A mudança pode ser em boa medida atribuída ao fato de o ministro Gilmar Mendes, ausente no julgamento da ADIn 3.937 e de há muito defensor da tese2, estar presente no julgamento das ADIns 3.406 e 3.470, reforçando a afirmação o fato de os registros darem conta de ter sido ele a inaugurar a corrente vencedora no âmbito do colegiado:
A partir da manifestação do ministro Gilmar Mendes, o Colegiado entendeu ser necessário, a fim de evitar anomias e fragmentação da unidade, equalizar a decisão que se toma tanto em sede de controle abstrato quanto em sede de controle incidental. O ministro Gilmar Mendes observou que o art. 535 (2) do Código de Processo Civil reforça esse entendimento. Asseverou se estar fazendo uma releitura do disposto no art. 52, X (3), da CF, no sentido de que a Corte comunica ao Senado a decisão de declaração de inconstitucionalidade, para que ele faça a publicação, intensifique a publicidade.

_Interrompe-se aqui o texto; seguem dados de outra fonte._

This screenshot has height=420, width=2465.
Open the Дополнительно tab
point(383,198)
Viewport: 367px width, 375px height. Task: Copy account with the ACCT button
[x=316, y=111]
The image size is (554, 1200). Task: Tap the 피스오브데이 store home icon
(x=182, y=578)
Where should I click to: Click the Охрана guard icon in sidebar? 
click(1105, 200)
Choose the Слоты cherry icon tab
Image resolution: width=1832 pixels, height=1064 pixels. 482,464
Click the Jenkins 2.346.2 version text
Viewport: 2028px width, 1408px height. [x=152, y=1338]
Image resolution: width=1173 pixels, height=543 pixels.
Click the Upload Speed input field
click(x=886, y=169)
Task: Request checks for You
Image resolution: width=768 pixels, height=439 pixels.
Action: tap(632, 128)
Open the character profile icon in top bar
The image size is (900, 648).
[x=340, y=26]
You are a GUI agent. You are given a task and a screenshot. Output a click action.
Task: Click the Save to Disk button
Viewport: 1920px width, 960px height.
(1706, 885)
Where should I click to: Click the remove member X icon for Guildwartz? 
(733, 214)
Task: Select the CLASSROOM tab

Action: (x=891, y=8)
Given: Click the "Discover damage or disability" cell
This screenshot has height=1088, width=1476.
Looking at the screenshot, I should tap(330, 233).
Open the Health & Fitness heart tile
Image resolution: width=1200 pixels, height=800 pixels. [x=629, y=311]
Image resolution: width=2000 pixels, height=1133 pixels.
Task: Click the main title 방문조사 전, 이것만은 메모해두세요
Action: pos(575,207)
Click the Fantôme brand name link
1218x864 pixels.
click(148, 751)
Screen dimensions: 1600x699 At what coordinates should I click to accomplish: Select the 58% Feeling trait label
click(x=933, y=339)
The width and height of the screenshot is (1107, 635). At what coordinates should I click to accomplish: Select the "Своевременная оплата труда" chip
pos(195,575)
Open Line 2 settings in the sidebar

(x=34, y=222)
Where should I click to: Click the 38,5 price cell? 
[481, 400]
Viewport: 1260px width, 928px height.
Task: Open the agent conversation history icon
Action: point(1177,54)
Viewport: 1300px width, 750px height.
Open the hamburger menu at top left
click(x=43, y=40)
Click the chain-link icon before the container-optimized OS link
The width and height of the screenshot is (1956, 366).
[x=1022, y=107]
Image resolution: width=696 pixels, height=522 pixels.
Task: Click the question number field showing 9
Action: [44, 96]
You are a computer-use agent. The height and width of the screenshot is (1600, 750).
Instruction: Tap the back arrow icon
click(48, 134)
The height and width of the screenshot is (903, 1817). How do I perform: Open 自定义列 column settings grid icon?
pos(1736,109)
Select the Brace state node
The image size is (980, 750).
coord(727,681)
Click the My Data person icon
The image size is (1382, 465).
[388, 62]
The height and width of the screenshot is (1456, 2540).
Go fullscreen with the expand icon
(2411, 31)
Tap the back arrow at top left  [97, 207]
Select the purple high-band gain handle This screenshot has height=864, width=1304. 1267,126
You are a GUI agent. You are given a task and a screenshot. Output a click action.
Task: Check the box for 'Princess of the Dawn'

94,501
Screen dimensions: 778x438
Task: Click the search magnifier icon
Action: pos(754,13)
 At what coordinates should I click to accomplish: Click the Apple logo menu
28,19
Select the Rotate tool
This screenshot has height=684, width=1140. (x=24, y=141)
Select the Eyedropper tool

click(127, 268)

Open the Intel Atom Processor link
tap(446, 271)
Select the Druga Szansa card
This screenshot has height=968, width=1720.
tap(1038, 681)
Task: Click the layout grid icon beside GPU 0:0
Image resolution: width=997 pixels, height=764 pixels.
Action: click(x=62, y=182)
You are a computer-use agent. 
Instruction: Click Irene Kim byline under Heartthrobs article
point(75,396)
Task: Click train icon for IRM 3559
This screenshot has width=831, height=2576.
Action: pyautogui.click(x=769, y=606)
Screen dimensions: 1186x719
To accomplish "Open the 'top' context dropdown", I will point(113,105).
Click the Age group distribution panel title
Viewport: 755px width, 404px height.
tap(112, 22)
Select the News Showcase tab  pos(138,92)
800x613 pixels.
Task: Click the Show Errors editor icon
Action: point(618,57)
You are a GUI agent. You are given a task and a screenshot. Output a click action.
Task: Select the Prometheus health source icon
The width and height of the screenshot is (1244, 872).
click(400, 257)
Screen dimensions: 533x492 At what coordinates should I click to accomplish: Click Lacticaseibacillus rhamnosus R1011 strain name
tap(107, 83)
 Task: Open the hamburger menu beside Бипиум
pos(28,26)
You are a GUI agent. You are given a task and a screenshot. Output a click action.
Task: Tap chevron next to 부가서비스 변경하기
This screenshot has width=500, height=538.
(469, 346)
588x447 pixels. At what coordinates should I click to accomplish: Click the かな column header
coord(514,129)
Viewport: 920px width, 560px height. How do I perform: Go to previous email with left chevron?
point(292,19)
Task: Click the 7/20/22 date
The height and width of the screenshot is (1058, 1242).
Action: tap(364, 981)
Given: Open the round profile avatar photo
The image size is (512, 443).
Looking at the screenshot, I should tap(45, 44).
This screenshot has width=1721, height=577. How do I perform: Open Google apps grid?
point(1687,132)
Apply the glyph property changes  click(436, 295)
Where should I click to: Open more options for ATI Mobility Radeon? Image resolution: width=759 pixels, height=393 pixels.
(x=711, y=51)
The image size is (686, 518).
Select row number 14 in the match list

Encampando o raciocínio, o ministro Celso de Mello asseverou que o artigo 52, X, da CF, teria sofrido uma mutação constitucional a conferir à resolução a ser editada pelo Senado caráter declaratório, de mera publicidade, e não constitutivo:
O ministro Celso de Mello considerou se estar diante de verdadeira mutação constitucional que expande os poderes do STF em tema de jurisdição constitucional. Para ele, o que se propõe é uma interpretação que confira ao Senado Federal a possibilidade de simplesmente, mediante publicação, divulgar a decisão do STF. Mas a eficácia vinculante resulta da decisão da Corte. Daí se estaria a reconhecer a inconstitucionalidade da própria matéria que foi objeto deste processo de controle abstrato, prevalecendo o entendimento de que a utilização do amianto, tipo crisotila e outro, ofende postulados constitucionais e, por isso, não pode ser objeto de normas autorizativas.